__Task prompt__.
Copy the rows word for word, starting at the line that has "At what (x,y)" and stopping after the line that has "Looking at the". Leave the pictures out.
┌──
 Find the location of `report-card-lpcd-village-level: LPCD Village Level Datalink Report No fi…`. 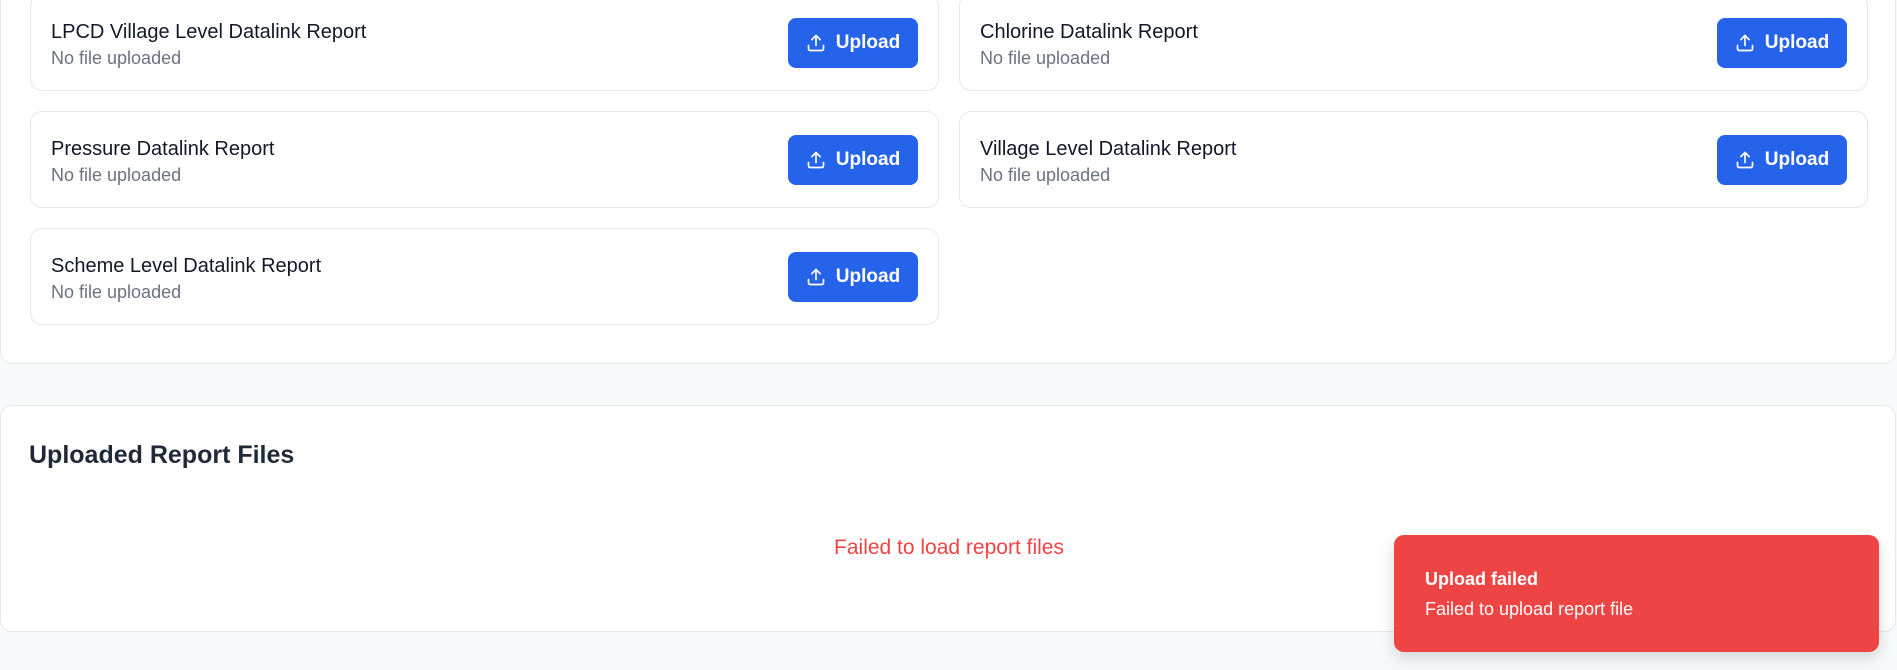

report-card-lpcd-village-level: LPCD Village Level Datalink Report No fi… is located at coordinates (484, 46).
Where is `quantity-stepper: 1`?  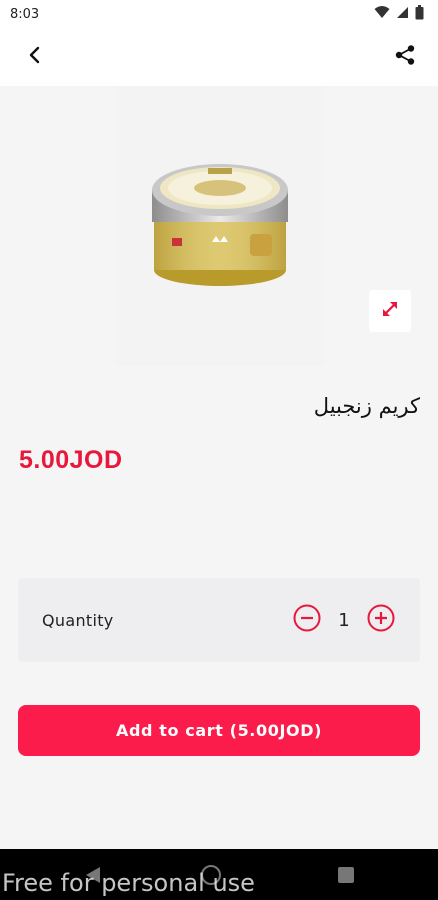 quantity-stepper: 1 is located at coordinates (344, 620).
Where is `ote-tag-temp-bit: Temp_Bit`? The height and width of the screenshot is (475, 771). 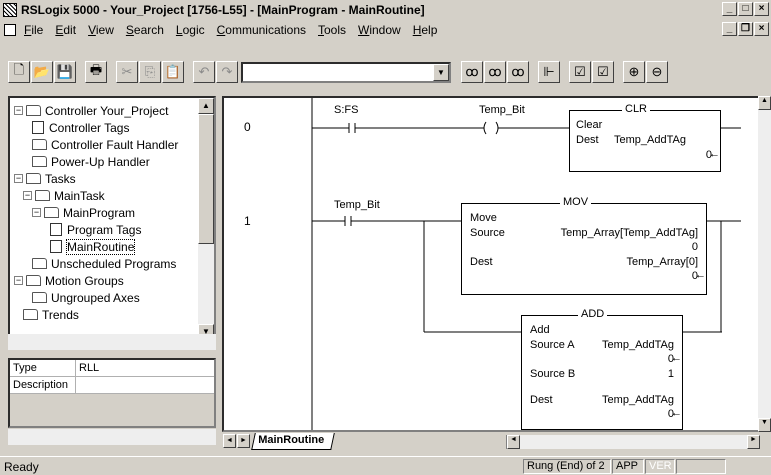
ote-tag-temp-bit: Temp_Bit is located at coordinates (502, 110).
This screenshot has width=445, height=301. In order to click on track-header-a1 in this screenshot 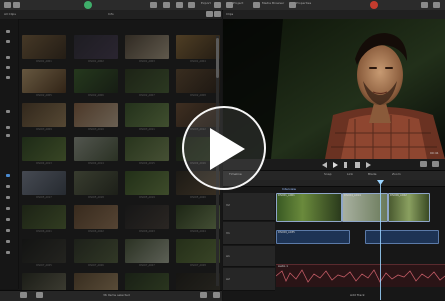, I will do `click(249, 256)`.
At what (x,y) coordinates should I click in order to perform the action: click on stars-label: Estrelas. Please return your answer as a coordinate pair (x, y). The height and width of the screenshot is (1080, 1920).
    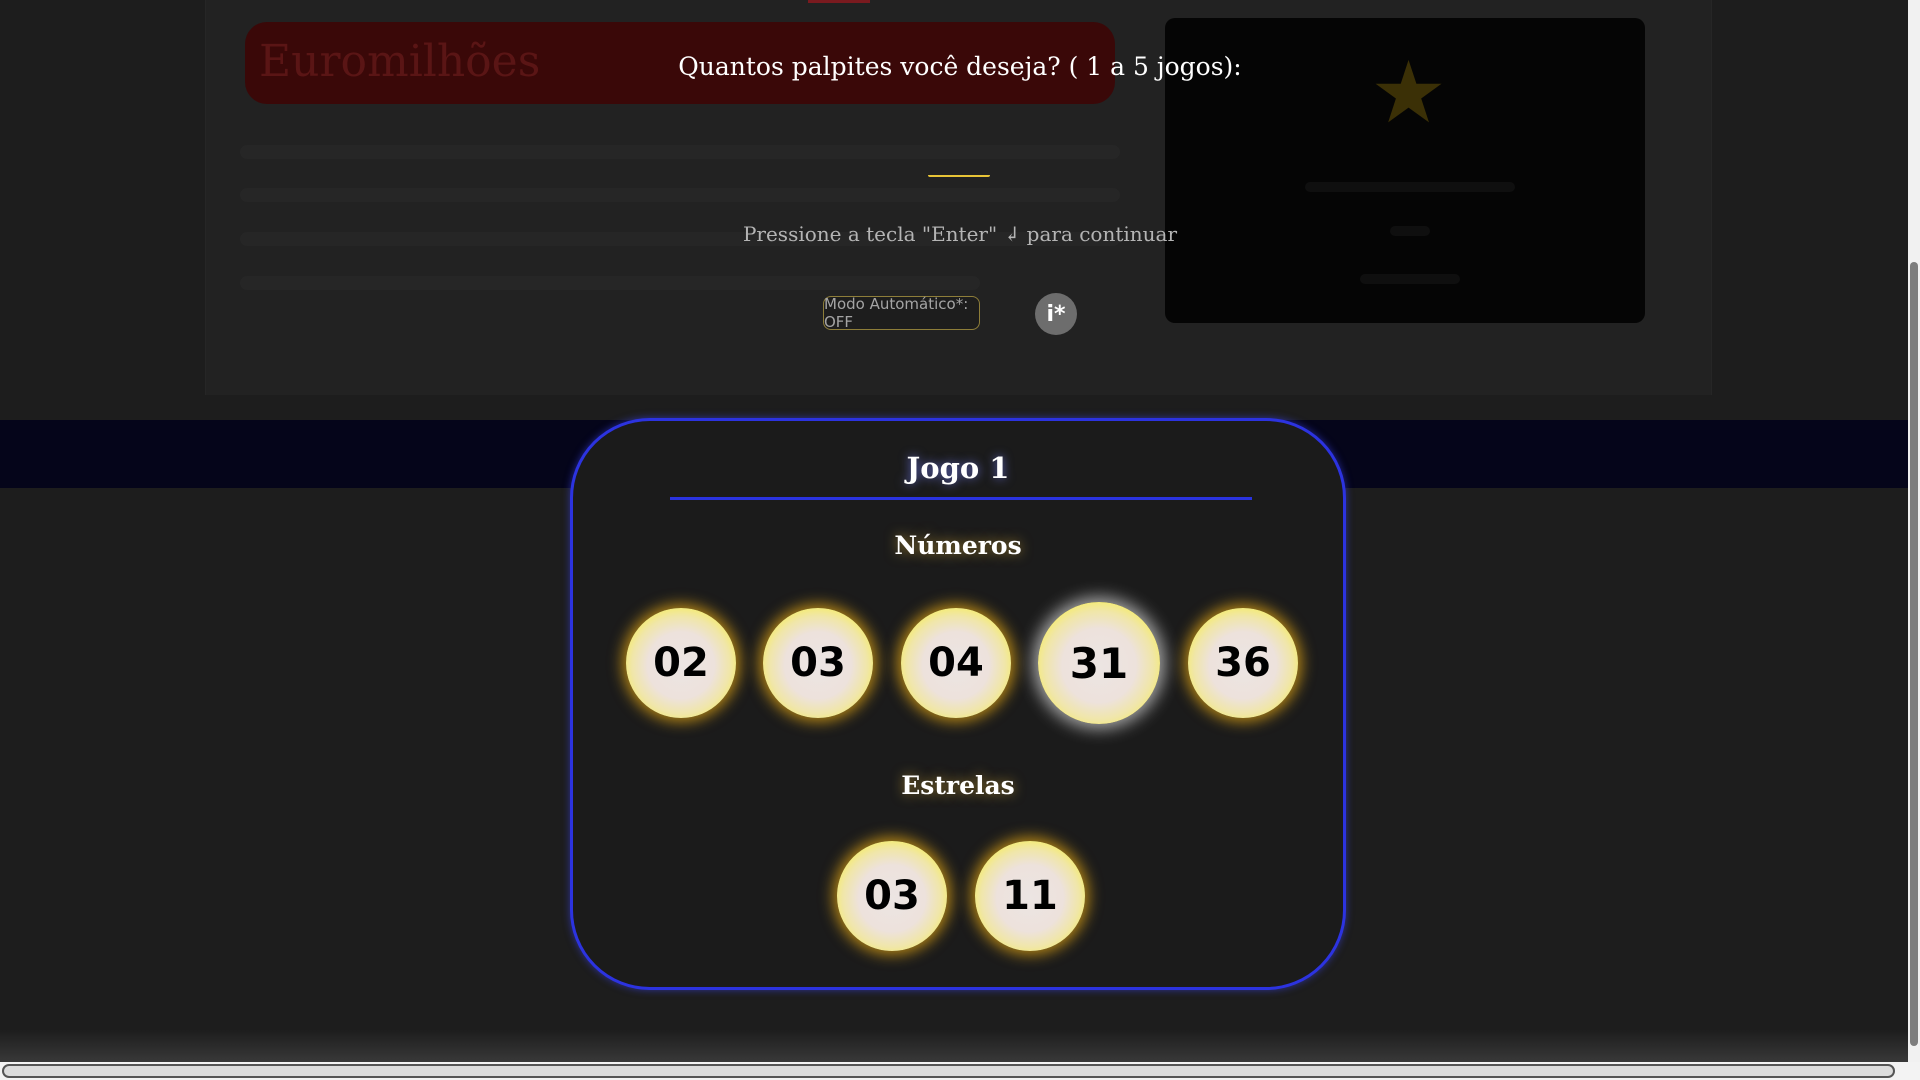
    Looking at the image, I should click on (958, 786).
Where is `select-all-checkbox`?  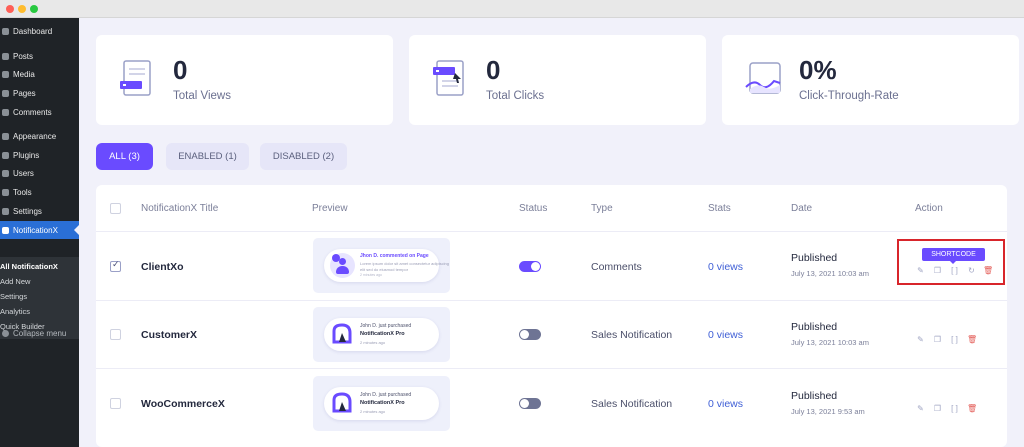 select-all-checkbox is located at coordinates (116, 208).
└──
__Solution__.
At what (x,y) coordinates should I click in order to perform the action: click on stars-label: Estrelas. Please return your answer as a coordinate pair (x, y). The height and width of the screenshot is (1080, 1920).
    Looking at the image, I should click on (958, 786).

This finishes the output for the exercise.